Although B. abortus, and S. Typhi have the common goal to avoid elimination by the host, these pathogens use different strategies to persist. In this chapter we will discuss the different mechanisms used by these chronic bacterial pathogens to evade the initial host immune defense and colonize the host. Moreover, we will discuss the recent concept that bacterial pathogens have evolved to take advantage of the host cell metabolism and nutrient availability to survive and replicate inside target cells.

TRICKING THE HOST IMMUNE SYSTEM

Entry into the host: the role of secretion systems

In spite of its well established immunoevasive character, Brucella spp. do rely on an important virulence factor for intracellular survival, the type IV secretion system (T4SS) encoded by the genes virB1-virB12 (13, 2325). The critical role of Brucella T4SS is demonstrated by the inability of T4SS deficient mutants to persist in vivo, as demonstrated in the murine (2527) and the caprine infection models (28).
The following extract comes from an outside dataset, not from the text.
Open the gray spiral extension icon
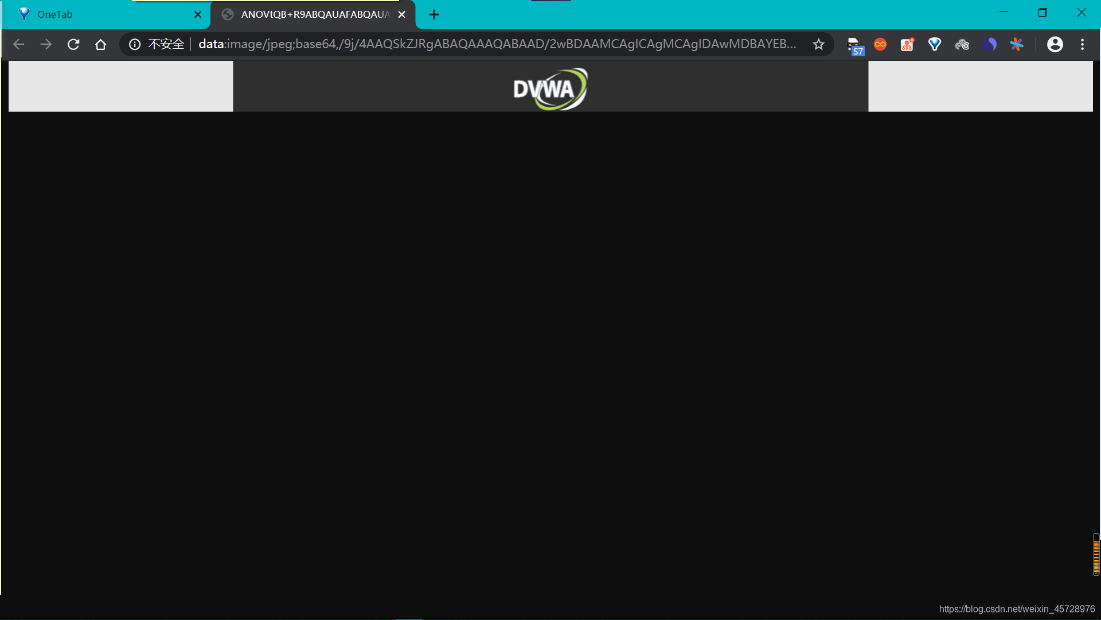Image resolution: width=1101 pixels, height=620 pixels. (962, 44)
This phenotype could be attributed to the essential role of the T4SS in establishing the ER-associated niche for Brucella replication (18), since virB mutants remain inside macrophage lysosomes and are degraded (3).
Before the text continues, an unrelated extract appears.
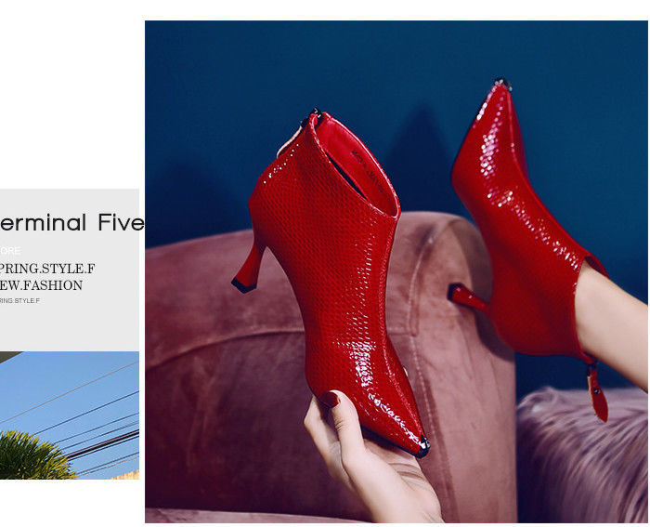Click the grey text banner panel

click(x=70, y=270)
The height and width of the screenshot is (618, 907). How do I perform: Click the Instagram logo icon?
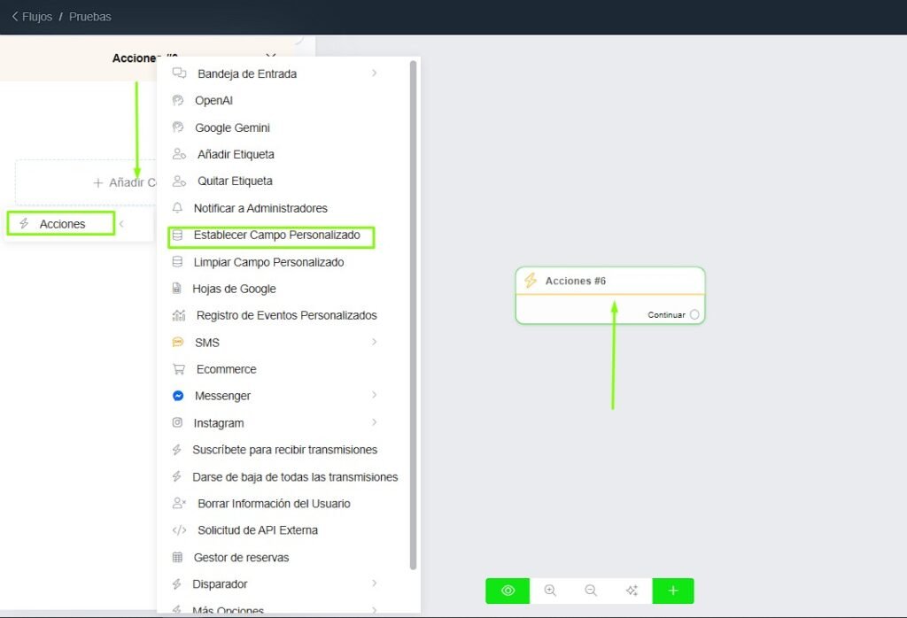pyautogui.click(x=178, y=423)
Interestingly, it has been demonstrated that the T4SS is required not only for establishment of long-term infection, but also for the induction of Th1 immune response in infected mice (29). This function was confirmed by the fact that a functional T4SS is necessary for B cell maturation, activation of CD4+ T cells and for initial secretion of IL-12 and IFN-γ (30, 31). Moreover, B. abortus detection by Nod-like receptors (NLRs), leading to apoptotic specklike protein with a caspase recruitment domain (ASC)-inflammasome mediated production of IL-1β and IL-18, was also shown to be dependent on the type IV secretion system (32).
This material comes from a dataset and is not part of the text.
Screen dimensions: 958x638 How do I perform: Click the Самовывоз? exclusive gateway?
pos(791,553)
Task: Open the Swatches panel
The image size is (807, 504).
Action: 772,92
S. Typhi enters the host through the gastrointestinal tract and uses different strategies to reach systemic sites where it can persist for long periods (33). Salmonella serovars encode two different type III secretion systems, T3SS-1 and T3SS-2. Studies in the murine typhoid model using S. Typhimurium have demonstrated that the T3SS-1 is essential for the initial contact of the pathogen with intestinal epithelial cells and invasion of the ileal and colonic mucosa (34). Subsequently, the T3SS-2 is activated to mediate Salmonella survival inside macrophages and persistence in systemic sites (35). While few studies have addressed directly whether findings from the mouse typhoid model hold true during human typhoid, a screen for S. Typhi genes involved in infection of humanized mice identified mutants in either structural genes or regulators of both T3SS-1 and T3SS-2, suggesting that both of these virulence factors are involved in the bacteremic phase of typhoid (36).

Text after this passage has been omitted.